Christopher M 03.26.06 at 6:01 pm

I have yet to hear a good argument for eliminating the voting age that wouldn’t also support allowing children to star in porn films.

Exactly, because the arguments here have mostly been framed in terms of individual autonomy justified by individual capability (responsibility, intelligence). And choosing to star in a porn film is an exercise of autonomy, so your reductio works.
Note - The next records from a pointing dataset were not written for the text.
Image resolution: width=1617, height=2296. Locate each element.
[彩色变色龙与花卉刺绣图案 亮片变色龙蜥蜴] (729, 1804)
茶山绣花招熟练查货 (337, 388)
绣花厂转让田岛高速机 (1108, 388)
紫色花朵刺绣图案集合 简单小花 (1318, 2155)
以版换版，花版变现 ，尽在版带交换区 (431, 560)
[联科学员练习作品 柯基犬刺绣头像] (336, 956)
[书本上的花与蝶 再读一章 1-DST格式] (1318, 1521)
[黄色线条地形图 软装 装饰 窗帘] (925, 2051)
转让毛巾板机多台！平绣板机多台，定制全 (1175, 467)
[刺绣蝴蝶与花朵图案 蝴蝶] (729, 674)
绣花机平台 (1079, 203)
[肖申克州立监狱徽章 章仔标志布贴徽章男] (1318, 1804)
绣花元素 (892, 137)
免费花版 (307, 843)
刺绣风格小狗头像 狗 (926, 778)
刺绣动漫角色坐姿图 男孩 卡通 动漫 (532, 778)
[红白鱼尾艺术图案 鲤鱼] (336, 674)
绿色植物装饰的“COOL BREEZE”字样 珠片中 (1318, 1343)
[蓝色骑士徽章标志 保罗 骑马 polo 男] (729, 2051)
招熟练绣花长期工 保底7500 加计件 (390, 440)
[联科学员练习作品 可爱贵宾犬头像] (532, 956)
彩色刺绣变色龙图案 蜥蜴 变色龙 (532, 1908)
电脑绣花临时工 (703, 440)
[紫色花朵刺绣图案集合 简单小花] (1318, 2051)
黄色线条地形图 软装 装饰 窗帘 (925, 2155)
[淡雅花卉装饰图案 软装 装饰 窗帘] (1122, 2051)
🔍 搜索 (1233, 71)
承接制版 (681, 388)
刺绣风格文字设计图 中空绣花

But if the argument for children’s voting is (as it should be) an argument about how the structure of political institutions (like voting) affects the justice of political outcomes, then porn films are pretty clearly a red herring.

46

zdenek 03.27.06 at 2:52 am

Christopher m– Society does respect that children are people with interests but it also recognizes that that is only a necessary condition of having a right to vote. The other necessary condition is that one has a grasp of what these interests are and that such interests are articulated . And of course small children simply do not meet this condition ; dont know what their interests are ( how could they vote to promote their interests if they dont have articulated set of interests to beggin with ? ). Its broadly recognised that growing up process involves developing ones moral personality which is closely tied to ones conception of good and there is empirical evidence that small children are only starting on this path ( Kohlberg, Piaget ). Not taking this fact into consideration is not doing children any favours ( never mind the muddle involved )
This is the status quo and is more sensible than the proposal which doesnt take into consideration that children are not adults. Also note that status quo cannot be shifted with litle bit of rhetoric and hand waving and without good arguments ( simply question begging ).